I have a list of devices and a bitmask of channels they are on (channels are numbered 0..3). There can be up to 256 devices.

For example:

Device1: 1 0 0 1 (on channels 0, 3)
Device2: 0 1 1 0 (on channels 1, 2)
Device3: 1 1 0 0 (on channels 2, 3)

I need to find a bitmask of channels which will result in the message to be received by all devices with a fewest possible unnecessary messages.

Correct result bitmasks for example data are 1 0 1 0 (channel 1 delivers to Device2 and channel 3 to Device1 and Device3) and 0 1 0 1 (channel 0 delivers to Device1 and channel 2 to Device2 and Device3), either one of them is OK.

Result bitmask 1 1 0 0 would be bad because Device3 would get the message twice.

+1  A: 

Take a look at backtrack search.

Pace
Looks promising, I will take a look.
Jaakko L.
+4  A: 

Since there may not be a perfect solution and we only have 16 possibilities for the result I would just use a brute force approach and iterate through all 16 possible masks, and see which one(s) is/are optimal (minimum number of repeated messages).

Paul R
+1 Exactly, iterating over 16 options is no brainer on any usual computation platform; you don't even need to go through all the 256 channels because if you have more than 16 channels some of them are bound to have the same bitmasks; just maintain a table that calculates the counts of different bitmasks in the device table and then optimize using that; 16 x 16 table row checks then suffice---fast
antti.huima
16 options isn't much, but wouldn't I need to iterate through all devices?
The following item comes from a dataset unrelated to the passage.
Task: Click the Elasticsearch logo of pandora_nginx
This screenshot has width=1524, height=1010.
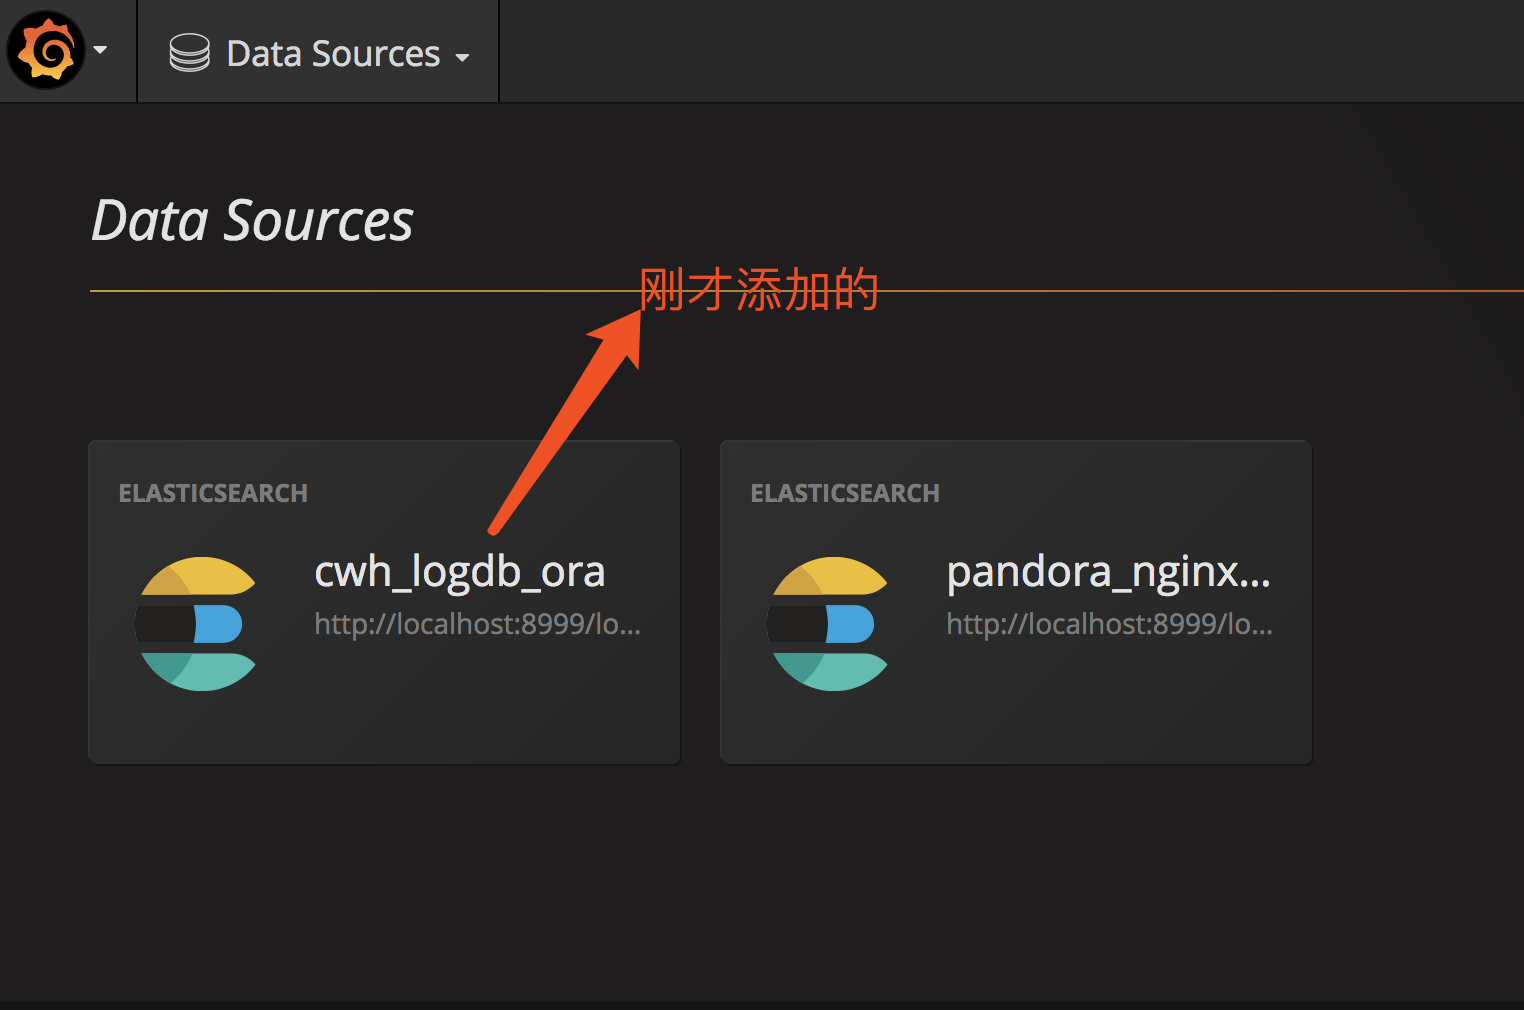Action: pyautogui.click(x=829, y=623)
There would be 16 * numOfDevices iterations to do to get all valid channel masks.This checking is something that might have to be done every 100 ms, so every 1 ms in execution time adds 1% CPU overhead.
Jaakko L.
Suppose you spend say 10 instruction clocks processing each device. That's 16 * 256 * 10 clocks = 40k clocks = 20 µs on a 2 GHz CPU. If you do this every 100 ms then it's a 0.02% CPU load.
Paul R
@Jaakko every device has one of the 16 masks, so it's enough to maintain a table int[16] where each entry counts the *NUMBER* of devices having that bitmask, i.e. if table[0xf]==3 then you have 3 devices with bitmask 1111. You can use that table instead of the actual device list when you do the optimization.
antti.huima
@antti.huima Thanks for clarifying, now I got your idea. Using an bitmask count array speeds things up a lot.
Jaakko L.
+1  A: 

You could add the number of 1's in each column to find out how many "receptions" will occur for a message on that channel. That way for any valid mask (that reaches all devices) you can easily add up the total number of messages received by all devices. You can then brute force all 16 possible masks seeing which ones will actually work and choosing the one that both works and has the lowest total number of receptions. Getting around the brute-force part is going to require operations on the entire matrix.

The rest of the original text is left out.